After the Vietnam War, a number of the individuals who had been involved in the development or application of the OPSEC concept were either already working for, or went to work with the National Security Agency (NSA). As a result, NSA played a major role in adapting OPSEC to peacetime operations, and in informally communicating OPSEC concepts to other agencies.
Thus, non-DoD agencies began to establish their own programs, and OPSEC was on its way to becoming a national program.

===Establishment within DOE===

DOE began to assume a role in the peacetime application of OPSEC by participating in the JCS OPSEC conferences and interfacing with other Federal agencies. In 1980, DOE began establishing its own OPSEC program and, by 1983, the department had the only formal OPSEC program outside DOD. Since that time, DOE has continued to refine and adapt the OPSEC concept to meet the specific needs of its mission.

In 1983, DOE was a member of the Senior Interagency Group for Intelligence (SIG-I), an advisory group of the National Security Council. SIG-I proposed the establishment of a national policy on OPSEC and the formation of a National OPSEC Advisory Committee (NOAC).

In 1988, President Ronald Reagan issued National Security Decision Directive 298 (NSDD-298) that established a national policy and outlined the OPSEC five-step process.
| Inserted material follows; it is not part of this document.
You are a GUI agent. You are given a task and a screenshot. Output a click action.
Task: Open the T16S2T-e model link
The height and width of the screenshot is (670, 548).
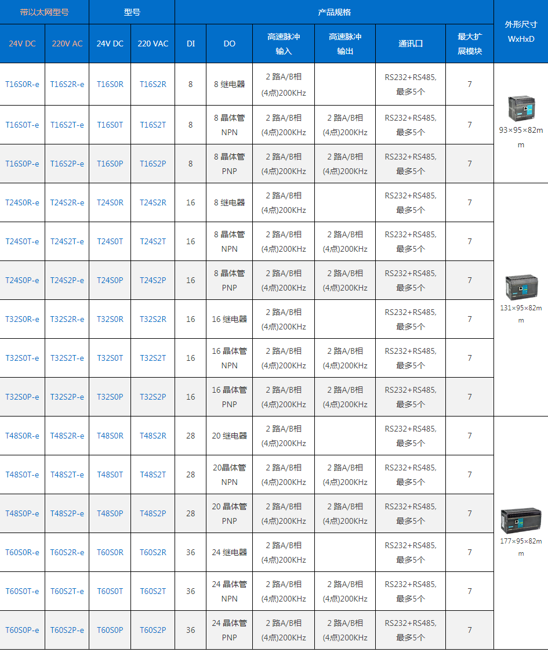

Also mandated within NSDD-298, was the establishment of the Interagency OPSEC Support Staff (IOSS). The IOSS mission is to assist in implementing the national-level OPSEC program as directed by the
President. The NSDD directs IOSS to provide or facilitate OPSEC training and act as a consultant to Executive departments and agencies required to have OPSEC programs. Operations security (OPSEC), in a widely accepted meaning, relates to identifying the information that is most critical to protect regarding future operations, and planning activities to:
- Identifying those actions that can be observed by adversary intelligence systems
- Determining indicators that adversary intelligence systems might obtain that could be interpreted or pieced together to derive critical information in time to be useful to adversaries
- Designing and executing measures that eliminate or reduce to an acceptable level the vulnerabilities of friendly actions to adversary exploitation.

Contrary to the US Department of Defense definition, a 2007 webpage of the US Intelligence Board describes (emphasis added) "the National Operations Security (OPSEC) Program - a means to identify, control, and protect unclassified information and evidence associated with U.S. national security programs and activities. If not protected, such information often provides an opportunity for exploitation by adversaries or competitors working against the interests of the US."

Even though there are legitimate concerns about adversaries exploiting open societies, there must be vigilance that a broader definition of OPSEC has created concerns that national security may be used to conceal the politically embarrassing or marginally legal, rather than protecting legitimate functions.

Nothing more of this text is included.